== BRIEF ==
Render the material below as a two-column CSV with the columns instruction and location, one row per item. Put each item's text and its answer in single quoted fields, with line breaks replaced by spaces, and leave out the pictures.

==== EXCERPTED RECORDS ====

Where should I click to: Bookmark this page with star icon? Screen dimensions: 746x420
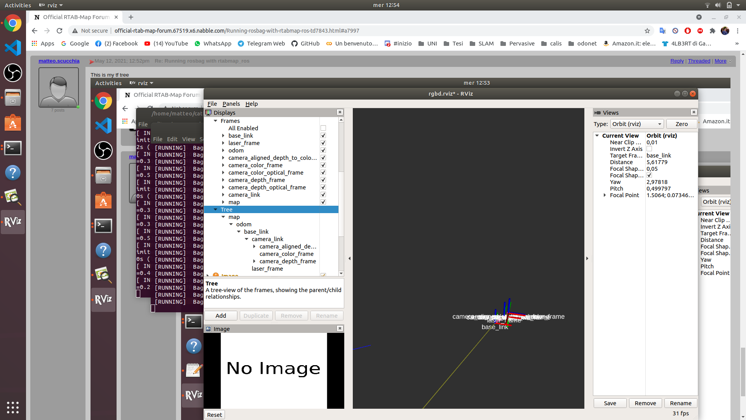click(x=647, y=31)
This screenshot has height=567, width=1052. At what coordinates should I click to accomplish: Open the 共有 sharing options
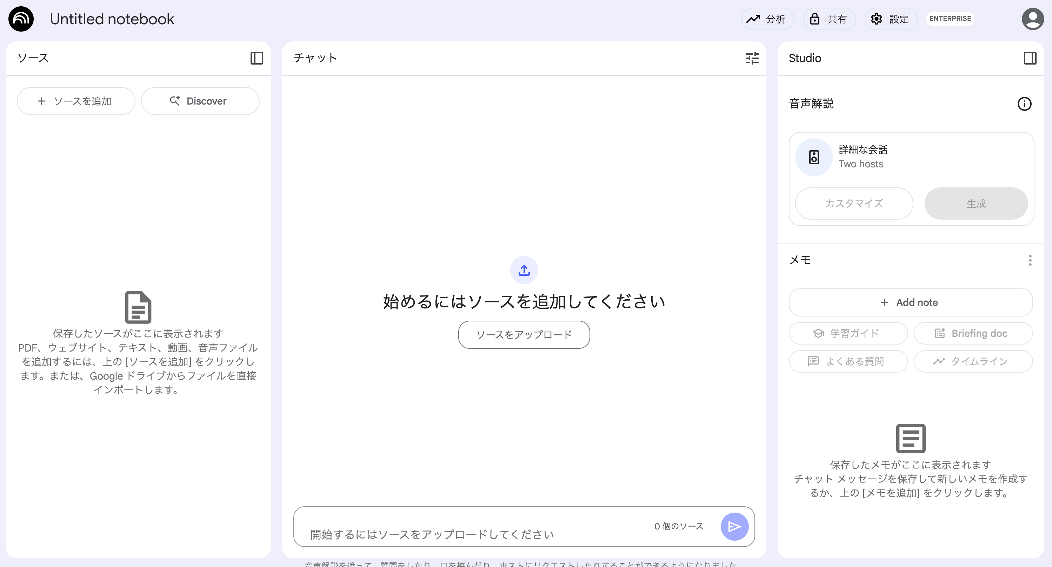click(x=829, y=19)
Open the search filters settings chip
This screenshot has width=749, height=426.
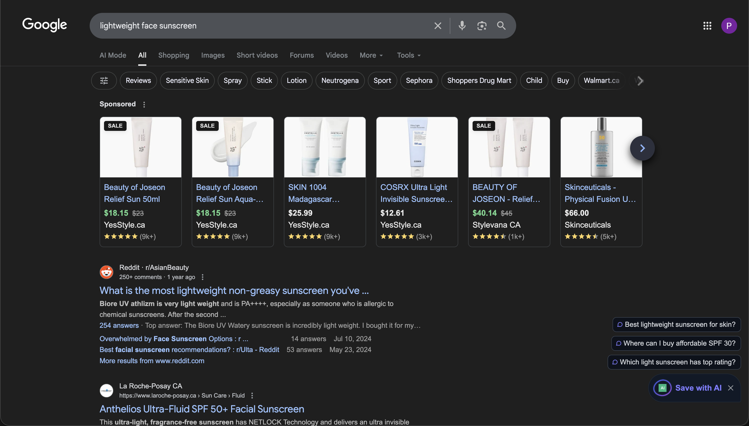[104, 80]
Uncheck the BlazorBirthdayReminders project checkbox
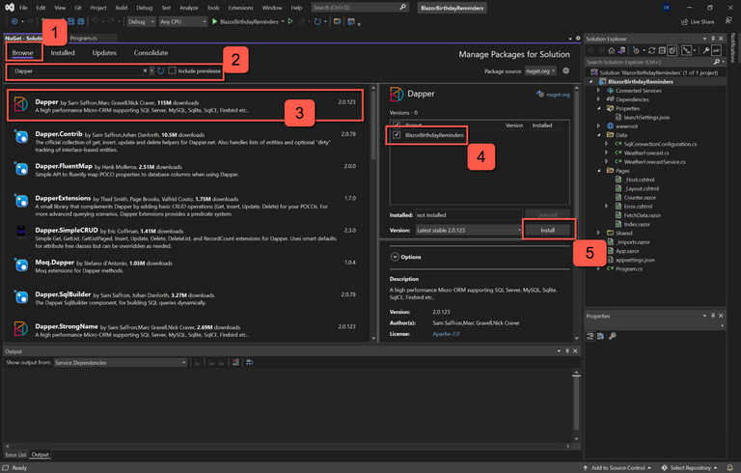741x473 pixels. tap(397, 136)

====

== REPLY TO THE EXERCISE ==
instruction,location
"Where should I click to: Bookmark this page with star icon? Screen dimensions: 746x420","click(x=647, y=31)"
"This screenshot has height=567, width=1052. At what coordinates should I click to accomplish: Open the 共有 sharing options","click(x=829, y=19)"
"Open the search filters settings chip This screenshot has width=749, height=426.","[104, 80]"
"Uncheck the BlazorBirthdayReminders project checkbox","741x473 pixels. tap(397, 136)"